Saturday, March 31, 2012

Starting Over Again

2 years & 3 weeks ago, I traveled across the country to start anew after being dumped by a coward who I thought I was going to marry after being together for 4-1/2 years. He's now married & has a baby with my friend who I relied on heavily throughout the breakup. Now I have parted ways with my boyfriend of almost 2 years...2 years from the 28th of March I met him & started chatting with him and making plans to meet up. He was a catch then...Handsome, sweet, in the military with a lot of potential...a lot of things changed in the last 2 years and here I am left holding broken pieces and picking up my life again. Yet I can honestly not sigh with complete relief. I loved him, still do. Loved him more than the coward...I just can't marry him as he stands in front of me at this time. I have things I need to work on too, I need to focus on me for once. I won't go into detail on all the particulars though but our breakup is killing me right now...

I did get to keep Timon who steals my heart every day & I cannot disappoint him. He has a bit of big dog syndrome. He has learned to play with a mastiff & Lady his best friend who is a black lab. He's not yippity or mean unless you look shady, then he gets protective of me. He surfs in the back window of my car & is the ultimate cuddlebug. He rains kisses every opportunity he can get. He's trying to get used to the new place & keeps looking for his daddy...
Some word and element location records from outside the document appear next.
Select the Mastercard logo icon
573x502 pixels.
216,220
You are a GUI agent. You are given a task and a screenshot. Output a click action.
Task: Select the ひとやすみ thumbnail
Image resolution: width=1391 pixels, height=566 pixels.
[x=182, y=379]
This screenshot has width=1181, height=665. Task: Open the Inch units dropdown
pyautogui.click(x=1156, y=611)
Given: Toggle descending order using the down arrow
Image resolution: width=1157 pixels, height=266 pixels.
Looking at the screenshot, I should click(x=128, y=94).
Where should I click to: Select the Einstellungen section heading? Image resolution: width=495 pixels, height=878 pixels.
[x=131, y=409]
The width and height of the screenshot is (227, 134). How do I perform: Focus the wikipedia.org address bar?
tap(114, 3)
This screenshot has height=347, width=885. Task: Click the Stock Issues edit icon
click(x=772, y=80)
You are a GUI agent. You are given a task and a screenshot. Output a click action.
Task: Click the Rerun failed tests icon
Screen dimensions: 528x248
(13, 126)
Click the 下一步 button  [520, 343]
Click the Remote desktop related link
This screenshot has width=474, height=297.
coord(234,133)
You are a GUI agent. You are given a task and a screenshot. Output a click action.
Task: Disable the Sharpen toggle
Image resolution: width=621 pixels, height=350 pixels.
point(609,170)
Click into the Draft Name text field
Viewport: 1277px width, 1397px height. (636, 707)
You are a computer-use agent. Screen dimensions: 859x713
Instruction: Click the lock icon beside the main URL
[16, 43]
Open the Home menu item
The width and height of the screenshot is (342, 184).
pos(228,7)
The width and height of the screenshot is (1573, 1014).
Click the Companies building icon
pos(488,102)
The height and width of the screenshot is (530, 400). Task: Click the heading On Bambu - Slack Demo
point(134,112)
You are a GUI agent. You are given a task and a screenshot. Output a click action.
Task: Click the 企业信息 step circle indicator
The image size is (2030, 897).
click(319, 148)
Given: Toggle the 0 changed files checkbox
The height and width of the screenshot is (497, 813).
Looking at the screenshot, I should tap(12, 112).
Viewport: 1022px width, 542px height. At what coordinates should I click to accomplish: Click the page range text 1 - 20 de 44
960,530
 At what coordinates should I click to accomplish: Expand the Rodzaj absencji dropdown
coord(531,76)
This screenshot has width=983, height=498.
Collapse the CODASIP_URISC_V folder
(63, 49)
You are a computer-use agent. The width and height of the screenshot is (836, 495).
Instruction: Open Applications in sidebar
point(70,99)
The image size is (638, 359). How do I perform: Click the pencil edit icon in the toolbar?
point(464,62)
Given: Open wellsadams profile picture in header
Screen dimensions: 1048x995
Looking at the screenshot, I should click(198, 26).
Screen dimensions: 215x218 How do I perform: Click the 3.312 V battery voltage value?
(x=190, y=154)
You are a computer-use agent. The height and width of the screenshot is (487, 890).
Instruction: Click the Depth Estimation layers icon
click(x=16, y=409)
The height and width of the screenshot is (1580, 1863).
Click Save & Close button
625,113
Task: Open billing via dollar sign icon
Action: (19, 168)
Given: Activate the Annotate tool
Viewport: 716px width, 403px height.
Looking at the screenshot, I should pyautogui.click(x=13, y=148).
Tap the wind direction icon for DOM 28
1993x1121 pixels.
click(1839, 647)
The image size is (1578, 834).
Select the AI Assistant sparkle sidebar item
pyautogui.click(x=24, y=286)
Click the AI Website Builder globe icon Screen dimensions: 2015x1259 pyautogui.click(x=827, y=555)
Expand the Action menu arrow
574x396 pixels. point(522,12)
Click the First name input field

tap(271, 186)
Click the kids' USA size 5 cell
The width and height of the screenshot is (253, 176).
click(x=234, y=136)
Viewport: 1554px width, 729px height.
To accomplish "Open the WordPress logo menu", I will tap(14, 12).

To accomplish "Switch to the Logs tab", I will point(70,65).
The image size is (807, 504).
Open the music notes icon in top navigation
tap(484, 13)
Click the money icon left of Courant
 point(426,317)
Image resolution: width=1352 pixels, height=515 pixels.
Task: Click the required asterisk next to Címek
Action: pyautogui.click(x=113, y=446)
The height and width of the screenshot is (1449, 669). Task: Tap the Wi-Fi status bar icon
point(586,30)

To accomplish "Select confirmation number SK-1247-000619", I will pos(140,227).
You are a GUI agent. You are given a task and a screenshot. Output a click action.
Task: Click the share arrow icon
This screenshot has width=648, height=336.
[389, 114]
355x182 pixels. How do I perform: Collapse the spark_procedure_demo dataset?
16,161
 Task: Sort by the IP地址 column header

Nights are the worst...During the day I can keep busy & with moving I have lots to organize and do. Trying to push forward and enjoy the little things in life right now. Throwing myself into crafting and creating things and being able to focus on me for once. For the first time I'm living on my own...not with my parents (my sister doesn't count) or living with a boyfriend. I'm finally going back to school after putting it off for so long.